WORK TO BE COMPLETED. Search the entries below for "computer", and copy each line where it appears.

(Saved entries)
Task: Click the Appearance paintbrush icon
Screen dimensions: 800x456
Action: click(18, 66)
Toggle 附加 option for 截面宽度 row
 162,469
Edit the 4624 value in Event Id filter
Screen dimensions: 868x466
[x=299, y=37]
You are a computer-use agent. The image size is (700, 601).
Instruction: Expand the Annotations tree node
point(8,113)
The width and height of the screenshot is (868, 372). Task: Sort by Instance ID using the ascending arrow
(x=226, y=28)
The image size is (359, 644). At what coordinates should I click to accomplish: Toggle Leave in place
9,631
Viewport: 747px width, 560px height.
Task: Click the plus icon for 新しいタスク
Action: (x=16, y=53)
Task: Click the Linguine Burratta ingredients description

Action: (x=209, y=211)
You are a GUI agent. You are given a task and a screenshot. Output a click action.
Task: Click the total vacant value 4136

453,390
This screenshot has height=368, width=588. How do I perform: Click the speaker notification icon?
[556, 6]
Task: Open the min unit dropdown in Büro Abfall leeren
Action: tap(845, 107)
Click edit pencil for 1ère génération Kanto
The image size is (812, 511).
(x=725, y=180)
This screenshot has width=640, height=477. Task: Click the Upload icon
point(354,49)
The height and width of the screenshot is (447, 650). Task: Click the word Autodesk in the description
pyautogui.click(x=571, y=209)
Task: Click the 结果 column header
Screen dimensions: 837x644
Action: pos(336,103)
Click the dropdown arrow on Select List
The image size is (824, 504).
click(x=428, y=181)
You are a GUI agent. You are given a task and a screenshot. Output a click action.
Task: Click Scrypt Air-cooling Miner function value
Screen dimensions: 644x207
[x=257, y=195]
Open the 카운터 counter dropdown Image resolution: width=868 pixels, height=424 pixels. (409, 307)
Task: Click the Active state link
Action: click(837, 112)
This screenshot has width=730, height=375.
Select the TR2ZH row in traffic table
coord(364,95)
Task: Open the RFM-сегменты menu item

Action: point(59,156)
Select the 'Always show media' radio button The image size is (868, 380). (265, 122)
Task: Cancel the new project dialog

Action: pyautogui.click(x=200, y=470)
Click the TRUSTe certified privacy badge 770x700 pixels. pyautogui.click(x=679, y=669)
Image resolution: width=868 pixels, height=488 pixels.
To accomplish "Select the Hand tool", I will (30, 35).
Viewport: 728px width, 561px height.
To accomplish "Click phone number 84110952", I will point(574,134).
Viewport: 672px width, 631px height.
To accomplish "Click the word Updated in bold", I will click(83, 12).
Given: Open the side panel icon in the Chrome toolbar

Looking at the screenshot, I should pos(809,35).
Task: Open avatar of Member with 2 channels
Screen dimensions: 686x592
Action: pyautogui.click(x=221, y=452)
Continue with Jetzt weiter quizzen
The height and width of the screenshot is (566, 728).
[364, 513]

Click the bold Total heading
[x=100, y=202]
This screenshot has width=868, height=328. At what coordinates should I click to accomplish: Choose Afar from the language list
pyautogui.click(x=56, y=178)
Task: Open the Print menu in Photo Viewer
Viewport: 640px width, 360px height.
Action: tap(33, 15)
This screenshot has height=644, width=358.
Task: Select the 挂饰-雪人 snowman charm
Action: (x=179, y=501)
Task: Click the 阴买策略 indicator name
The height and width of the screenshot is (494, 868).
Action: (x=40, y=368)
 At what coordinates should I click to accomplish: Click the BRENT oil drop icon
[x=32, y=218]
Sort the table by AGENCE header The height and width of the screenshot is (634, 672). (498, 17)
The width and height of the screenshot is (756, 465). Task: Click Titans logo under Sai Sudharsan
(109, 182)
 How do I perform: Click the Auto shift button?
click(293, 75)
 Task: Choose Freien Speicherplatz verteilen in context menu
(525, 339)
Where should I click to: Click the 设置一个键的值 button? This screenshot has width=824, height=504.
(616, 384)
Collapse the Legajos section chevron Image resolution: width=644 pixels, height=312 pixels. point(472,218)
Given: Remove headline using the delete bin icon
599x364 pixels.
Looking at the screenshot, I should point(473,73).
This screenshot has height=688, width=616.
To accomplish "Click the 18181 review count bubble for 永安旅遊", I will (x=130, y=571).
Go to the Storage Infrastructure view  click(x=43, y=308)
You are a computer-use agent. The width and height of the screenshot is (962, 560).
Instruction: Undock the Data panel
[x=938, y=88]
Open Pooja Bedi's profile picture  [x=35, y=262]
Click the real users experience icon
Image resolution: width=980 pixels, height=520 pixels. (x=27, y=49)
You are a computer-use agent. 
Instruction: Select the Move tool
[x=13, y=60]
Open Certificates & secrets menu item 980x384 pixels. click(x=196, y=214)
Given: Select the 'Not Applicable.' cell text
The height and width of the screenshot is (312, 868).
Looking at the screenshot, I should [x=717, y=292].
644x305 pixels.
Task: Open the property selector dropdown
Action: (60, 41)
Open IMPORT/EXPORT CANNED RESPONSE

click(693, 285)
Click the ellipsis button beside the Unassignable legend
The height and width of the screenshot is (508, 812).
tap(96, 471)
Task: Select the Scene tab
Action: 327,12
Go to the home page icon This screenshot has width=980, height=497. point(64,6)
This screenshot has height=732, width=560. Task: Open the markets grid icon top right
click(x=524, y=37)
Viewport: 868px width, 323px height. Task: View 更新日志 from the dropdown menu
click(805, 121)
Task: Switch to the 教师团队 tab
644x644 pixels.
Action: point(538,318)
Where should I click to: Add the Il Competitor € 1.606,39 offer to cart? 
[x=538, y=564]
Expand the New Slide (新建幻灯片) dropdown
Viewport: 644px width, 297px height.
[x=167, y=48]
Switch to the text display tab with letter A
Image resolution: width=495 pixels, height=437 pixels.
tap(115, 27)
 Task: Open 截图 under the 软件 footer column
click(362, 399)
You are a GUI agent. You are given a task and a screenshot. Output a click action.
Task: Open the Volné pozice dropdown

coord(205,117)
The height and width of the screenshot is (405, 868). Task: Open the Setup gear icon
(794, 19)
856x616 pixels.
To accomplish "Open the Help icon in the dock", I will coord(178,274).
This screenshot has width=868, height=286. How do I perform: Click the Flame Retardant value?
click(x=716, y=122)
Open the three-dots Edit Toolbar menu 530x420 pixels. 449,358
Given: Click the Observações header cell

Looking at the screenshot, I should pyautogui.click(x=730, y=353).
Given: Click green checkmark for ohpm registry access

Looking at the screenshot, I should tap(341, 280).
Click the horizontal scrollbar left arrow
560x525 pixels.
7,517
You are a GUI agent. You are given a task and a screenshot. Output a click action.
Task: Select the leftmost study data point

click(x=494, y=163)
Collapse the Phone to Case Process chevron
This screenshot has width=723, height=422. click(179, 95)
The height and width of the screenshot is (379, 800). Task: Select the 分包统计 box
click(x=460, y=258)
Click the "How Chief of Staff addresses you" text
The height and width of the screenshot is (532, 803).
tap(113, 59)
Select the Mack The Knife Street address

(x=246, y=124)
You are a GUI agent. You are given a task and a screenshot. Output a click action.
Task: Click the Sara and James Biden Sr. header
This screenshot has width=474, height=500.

REPLY TO THE EXERCISE.
You are a computer-use agent. The image size is (700, 601).
You are a computer-use agent. The width and height of the screenshot is (962, 560).
You are a computer-use agent. 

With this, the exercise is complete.